Dire une chose et faire son contraire!

Publié le par RAUTAHI

Papeete, le 15 avril 2010

 

Communiqué

 

Une fois de plus, Gaston Flosse écrit l’histoire à sa sauce, sans se rendre compte de ses propres contradictions. Avide de pouvoir, il a préféré faire élire Oscar Temaru plutôt qu’un autre candidat autonomiste. D’un côté Monsieur Flosse affirme qu’il n’y a pas d’alliance avec l’UPLD, de l’autre l’UPLD confirme qu’il y a eu des négociations suivies, « étape par étape » pour ne reprendre que les termes précis !

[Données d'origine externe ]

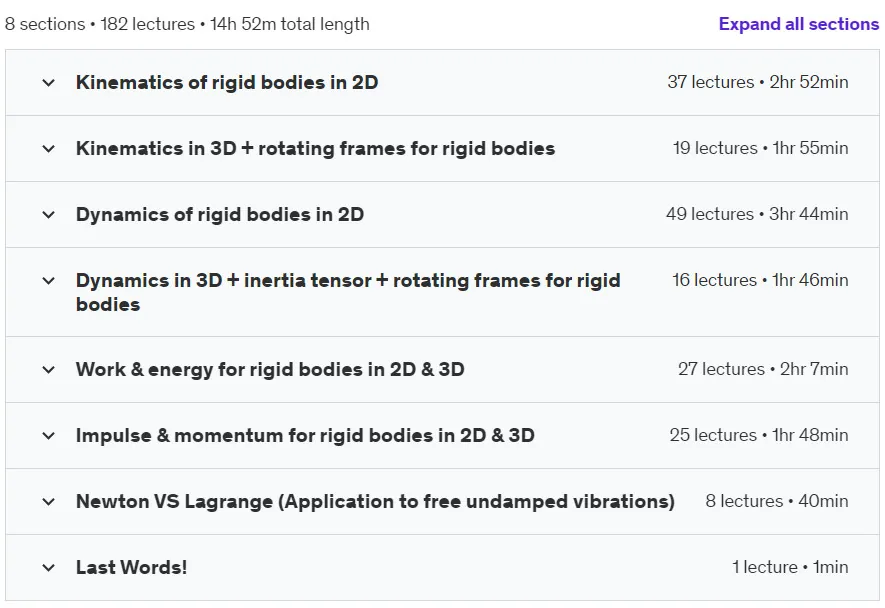The image size is (885, 608).
Task: Click chevron next to Impulse & momentum section
Action: click(49, 436)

Cela devient décidément une habitude de dire une chose en faisant son contraire au vu de tout un chacun : Monsieur Flosse voulait à tout prix le fauteuil de la présidence de l’assemblée, contre l’avis d’une énième majorité qu’il a faite et défaite ; j’ai usé d’un langage de franchise et de transparence lors de notre rencontre, à l’égard de tous les partenaires concernés. On ne peut me reprocher, aujourd’hui, d’avoir fait preuve de fourberie et cette attitude visant à jeter l’opprobre par voie de communiqués venant d’un côté ou de l’autre d’une même majorité, à quelques jours d’intervalle, nous porte à croire que cette majorité UPLD-Tahoera’a n’assume pas son immoralité politique.

Monsieur Flosse me reproche de vouloir me poser en « chevalier blanc », il est sûr que comparé à son sens de l’éthique et parcours politique, n’importe quel élu passera pour un saint à ses côtés.

Il me reproche également, chose facile, d’avoir changé de partis au cours de ma carrière politique : il oublie que ces choix difficiles de ma part ont été les meilleures décisions prises, puisque les deux présidents des partis politiques cités sont les personnalités les plus impliquées dans des affaires de corruptions loin de faire honneur à notre pays.

Il faut cesser d’empoisonner nos citoyens en jetant sans cesse l’opprobre sur de potentiels concurrents politiques : Monsieur Flosse n’a toujours pas compris que notre population est tout simplement fiu. Ses communiqués ironiques, nous n’en avons que faire, et je refuserai désormais de répondre à des attaques personnelles. Les préoccupations que j’ai pour mon pays sont bien plus grandes que le verbe aigri du peut-être futur-ex président de l’assemblée.